Give all of the records again. Match them exactly.

(Collected data entries)
···

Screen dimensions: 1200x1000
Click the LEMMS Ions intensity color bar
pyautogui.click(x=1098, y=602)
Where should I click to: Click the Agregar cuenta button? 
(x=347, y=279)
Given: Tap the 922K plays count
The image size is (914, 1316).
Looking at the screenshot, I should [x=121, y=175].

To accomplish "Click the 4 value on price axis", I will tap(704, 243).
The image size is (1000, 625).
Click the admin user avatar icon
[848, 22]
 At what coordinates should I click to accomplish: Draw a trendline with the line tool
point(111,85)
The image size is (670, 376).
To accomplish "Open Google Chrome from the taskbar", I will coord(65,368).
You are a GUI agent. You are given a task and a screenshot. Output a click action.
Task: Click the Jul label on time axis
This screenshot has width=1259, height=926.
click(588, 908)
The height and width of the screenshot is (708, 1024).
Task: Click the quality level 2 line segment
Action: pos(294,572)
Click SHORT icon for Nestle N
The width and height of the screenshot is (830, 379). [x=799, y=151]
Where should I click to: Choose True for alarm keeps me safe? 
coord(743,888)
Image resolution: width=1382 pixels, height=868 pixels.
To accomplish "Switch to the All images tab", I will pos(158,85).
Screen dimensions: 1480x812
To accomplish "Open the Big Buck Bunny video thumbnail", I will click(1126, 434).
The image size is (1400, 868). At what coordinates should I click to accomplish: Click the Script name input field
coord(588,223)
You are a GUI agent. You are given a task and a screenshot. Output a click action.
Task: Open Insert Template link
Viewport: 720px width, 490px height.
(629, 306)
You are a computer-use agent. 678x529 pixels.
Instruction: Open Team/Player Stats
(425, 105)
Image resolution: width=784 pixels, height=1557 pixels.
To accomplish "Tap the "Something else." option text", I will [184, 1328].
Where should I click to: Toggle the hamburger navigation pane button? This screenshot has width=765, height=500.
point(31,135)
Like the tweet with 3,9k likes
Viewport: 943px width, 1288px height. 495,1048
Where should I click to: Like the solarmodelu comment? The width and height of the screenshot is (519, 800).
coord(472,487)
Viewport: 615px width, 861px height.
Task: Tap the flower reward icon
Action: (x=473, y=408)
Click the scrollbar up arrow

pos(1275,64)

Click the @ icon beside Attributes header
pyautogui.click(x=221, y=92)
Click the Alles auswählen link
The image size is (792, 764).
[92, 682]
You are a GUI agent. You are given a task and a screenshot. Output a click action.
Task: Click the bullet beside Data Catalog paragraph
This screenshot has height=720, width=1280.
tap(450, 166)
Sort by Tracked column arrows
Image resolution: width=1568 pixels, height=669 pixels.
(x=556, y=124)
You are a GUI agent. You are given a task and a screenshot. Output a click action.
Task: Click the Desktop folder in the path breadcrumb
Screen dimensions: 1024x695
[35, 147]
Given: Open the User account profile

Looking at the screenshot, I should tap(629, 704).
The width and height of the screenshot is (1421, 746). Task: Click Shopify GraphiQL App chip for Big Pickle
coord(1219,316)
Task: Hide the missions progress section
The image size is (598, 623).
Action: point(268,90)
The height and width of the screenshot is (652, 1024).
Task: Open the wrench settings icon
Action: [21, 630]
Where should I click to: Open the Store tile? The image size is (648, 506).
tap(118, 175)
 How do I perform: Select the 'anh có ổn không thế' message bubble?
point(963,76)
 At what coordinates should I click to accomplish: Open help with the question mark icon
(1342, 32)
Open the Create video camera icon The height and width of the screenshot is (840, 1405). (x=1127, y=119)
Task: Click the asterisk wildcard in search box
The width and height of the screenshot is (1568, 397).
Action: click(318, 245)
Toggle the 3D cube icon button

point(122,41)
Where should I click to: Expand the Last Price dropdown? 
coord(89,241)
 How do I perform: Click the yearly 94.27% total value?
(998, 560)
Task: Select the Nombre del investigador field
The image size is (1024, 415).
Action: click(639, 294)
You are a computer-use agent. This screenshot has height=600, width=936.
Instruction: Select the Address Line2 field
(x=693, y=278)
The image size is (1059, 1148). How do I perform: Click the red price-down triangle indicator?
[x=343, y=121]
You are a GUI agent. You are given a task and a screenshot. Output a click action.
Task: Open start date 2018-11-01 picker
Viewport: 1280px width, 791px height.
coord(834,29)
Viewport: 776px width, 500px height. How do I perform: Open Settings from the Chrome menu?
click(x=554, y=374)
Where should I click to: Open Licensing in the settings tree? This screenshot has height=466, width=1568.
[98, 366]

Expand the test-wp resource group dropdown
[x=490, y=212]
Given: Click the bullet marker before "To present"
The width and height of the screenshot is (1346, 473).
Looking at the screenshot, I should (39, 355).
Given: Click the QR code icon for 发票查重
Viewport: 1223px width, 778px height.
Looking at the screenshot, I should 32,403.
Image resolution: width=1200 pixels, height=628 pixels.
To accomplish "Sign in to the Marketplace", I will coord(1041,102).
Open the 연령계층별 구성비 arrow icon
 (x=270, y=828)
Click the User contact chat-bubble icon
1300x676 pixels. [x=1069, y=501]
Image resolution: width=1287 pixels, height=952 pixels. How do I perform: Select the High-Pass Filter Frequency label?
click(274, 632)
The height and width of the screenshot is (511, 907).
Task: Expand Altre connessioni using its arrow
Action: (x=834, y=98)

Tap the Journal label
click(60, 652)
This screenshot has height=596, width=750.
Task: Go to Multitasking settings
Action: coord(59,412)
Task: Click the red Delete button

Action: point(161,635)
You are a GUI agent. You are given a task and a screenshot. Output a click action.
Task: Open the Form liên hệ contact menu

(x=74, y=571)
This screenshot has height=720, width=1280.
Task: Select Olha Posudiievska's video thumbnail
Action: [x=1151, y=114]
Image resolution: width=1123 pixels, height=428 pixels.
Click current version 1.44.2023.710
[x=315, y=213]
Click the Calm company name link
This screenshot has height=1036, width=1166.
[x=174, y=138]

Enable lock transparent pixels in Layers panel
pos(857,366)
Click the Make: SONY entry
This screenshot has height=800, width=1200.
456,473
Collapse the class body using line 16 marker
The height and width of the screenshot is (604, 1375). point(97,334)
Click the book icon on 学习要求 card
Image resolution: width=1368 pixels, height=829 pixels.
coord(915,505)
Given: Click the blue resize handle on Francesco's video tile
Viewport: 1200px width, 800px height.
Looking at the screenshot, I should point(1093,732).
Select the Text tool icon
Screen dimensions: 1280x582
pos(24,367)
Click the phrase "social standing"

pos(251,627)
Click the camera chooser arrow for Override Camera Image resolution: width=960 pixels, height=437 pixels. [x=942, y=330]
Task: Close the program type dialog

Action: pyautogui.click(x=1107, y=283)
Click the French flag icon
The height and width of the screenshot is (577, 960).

···

• [Worked solution]
Screen dimensions: 1200x1000
Click the LEMMS Ions intensity color bar
pyautogui.click(x=1098, y=602)
Where should I click to: Click the Agregar cuenta button? 
(x=347, y=279)
Given: Tap the 922K plays count
The image size is (914, 1316).
Looking at the screenshot, I should [x=121, y=175].

To accomplish "Click the 4 value on price axis", I will tap(704, 243).
The image size is (1000, 625).
Click the admin user avatar icon
[848, 22]
 At what coordinates should I click to accomplish: Draw a trendline with the line tool
point(111,85)
The image size is (670, 376).
To accomplish "Open Google Chrome from the taskbar", I will coord(65,368).
You are a GUI agent. You are given a task and a screenshot. Output a click action.
Task: Click the Jul label on time axis
This screenshot has width=1259, height=926.
click(588, 908)
The height and width of the screenshot is (708, 1024).
Task: Click the quality level 2 line segment
Action: pos(294,572)
Click SHORT icon for Nestle N
The width and height of the screenshot is (830, 379). [x=799, y=151]
Where should I click to: Choose True for alarm keeps me safe? 
coord(743,888)
Image resolution: width=1382 pixels, height=868 pixels.
To accomplish "Switch to the All images tab", I will pos(158,85).
Screen dimensions: 1480x812
To accomplish "Open the Big Buck Bunny video thumbnail", I will click(1126, 434).
The image size is (1400, 868). At what coordinates should I click to accomplish: Click the Script name input field
coord(588,223)
You are a GUI agent. You are given a task and a screenshot. Output a click action.
Task: Open Insert Template link
Viewport: 720px width, 490px height.
(629, 306)
You are a computer-use agent. 678x529 pixels.
Instruction: Open Team/Player Stats
(425, 105)
Image resolution: width=784 pixels, height=1557 pixels.
To accomplish "Tap the "Something else." option text", I will [184, 1328].
Where should I click to: Toggle the hamburger navigation pane button? This screenshot has width=765, height=500.
point(31,135)
Like the tweet with 3,9k likes
Viewport: 943px width, 1288px height. 495,1048
Where should I click to: Like the solarmodelu comment? The width and height of the screenshot is (519, 800).
coord(472,487)
Viewport: 615px width, 861px height.
Task: Tap the flower reward icon
Action: (x=473, y=408)
Click the scrollbar up arrow

pos(1275,64)

Click the @ icon beside Attributes header
pyautogui.click(x=221, y=92)
Click the Alles auswählen link
The image size is (792, 764).
[92, 682]
You are a GUI agent. You are given a task and a screenshot. Output a click action.
Task: Click the bullet beside Data Catalog paragraph
This screenshot has height=720, width=1280.
tap(450, 166)
Sort by Tracked column arrows
Image resolution: width=1568 pixels, height=669 pixels.
(x=556, y=124)
You are a GUI agent. You are given a task and a screenshot. Output a click action.
Task: Click the Desktop folder in the path breadcrumb
Screen dimensions: 1024x695
[35, 147]
Given: Open the User account profile

Looking at the screenshot, I should tap(629, 704).
The width and height of the screenshot is (1421, 746). Task: Click Shopify GraphiQL App chip for Big Pickle
coord(1219,316)
Task: Hide the missions progress section
The image size is (598, 623).
Action: point(268,90)
The height and width of the screenshot is (652, 1024).
Task: Open the wrench settings icon
Action: [21, 630]
Where should I click to: Open the Store tile? The image size is (648, 506).
tap(118, 175)
 How do I perform: Select the 'anh có ổn không thế' message bubble?
point(963,76)
 At what coordinates should I click to accomplish: Open help with the question mark icon
(1342, 32)
Open the Create video camera icon The height and width of the screenshot is (840, 1405). (x=1127, y=119)
Task: Click the asterisk wildcard in search box
The width and height of the screenshot is (1568, 397).
Action: click(318, 245)
Toggle the 3D cube icon button

point(122,41)
Where should I click to: Expand the Last Price dropdown? 
coord(89,241)
 How do I perform: Click the yearly 94.27% total value?
(998, 560)
Task: Select the Nombre del investigador field
The image size is (1024, 415).
Action: click(639, 294)
You are a computer-use agent. This screenshot has height=600, width=936.
Instruction: Select the Address Line2 field
(x=693, y=278)
The image size is (1059, 1148). How do I perform: Click the red price-down triangle indicator?
[x=343, y=121]
You are a GUI agent. You are given a task and a screenshot. Output a click action.
Task: Open start date 2018-11-01 picker
Viewport: 1280px width, 791px height.
coord(834,29)
Viewport: 776px width, 500px height. How do I perform: Open Settings from the Chrome menu?
click(x=554, y=374)
Where should I click to: Open Licensing in the settings tree? This screenshot has height=466, width=1568.
[98, 366]

Expand the test-wp resource group dropdown
[x=490, y=212]
Given: Click the bullet marker before "To present"
The width and height of the screenshot is (1346, 473).
Looking at the screenshot, I should (39, 355).
Given: Click the QR code icon for 发票查重
Viewport: 1223px width, 778px height.
Looking at the screenshot, I should 32,403.
Image resolution: width=1200 pixels, height=628 pixels.
To accomplish "Sign in to the Marketplace", I will coord(1041,102).
Open the 연령계층별 구성비 arrow icon
 (x=270, y=828)
Click the User contact chat-bubble icon
1300x676 pixels. [x=1069, y=501]
Image resolution: width=1287 pixels, height=952 pixels. How do I perform: Select the High-Pass Filter Frequency label?
click(274, 632)
The height and width of the screenshot is (511, 907).
Task: Expand Altre connessioni using its arrow
Action: (x=834, y=98)

Tap the Journal label
click(60, 652)
This screenshot has height=596, width=750.
Task: Go to Multitasking settings
Action: coord(59,412)
Task: Click the red Delete button

Action: point(161,635)
You are a GUI agent. You are given a task and a screenshot. Output a click action.
Task: Open the Form liên hệ contact menu

(x=74, y=571)
This screenshot has height=720, width=1280.
Task: Select Olha Posudiievska's video thumbnail
Action: [x=1151, y=114]
Image resolution: width=1123 pixels, height=428 pixels.
Click current version 1.44.2023.710
[x=315, y=213]
Click the Calm company name link
This screenshot has height=1036, width=1166.
[x=174, y=138]

Enable lock transparent pixels in Layers panel
pos(857,366)
Click the Make: SONY entry
This screenshot has height=800, width=1200.
456,473
Collapse the class body using line 16 marker
The height and width of the screenshot is (604, 1375). point(97,334)
Click the book icon on 学习要求 card
Image resolution: width=1368 pixels, height=829 pixels.
coord(915,505)
Given: Click the blue resize handle on Francesco's video tile
Viewport: 1200px width, 800px height.
Looking at the screenshot, I should point(1093,732).
Select the Text tool icon
Screen dimensions: 1280x582
pos(24,367)
Click the phrase "social standing"

pos(251,627)
Click the camera chooser arrow for Override Camera Image resolution: width=960 pixels, height=437 pixels. [x=942, y=330]
Task: Close the program type dialog

Action: pyautogui.click(x=1107, y=283)
Click the French flag icon
The height and width of the screenshot is (577, 960).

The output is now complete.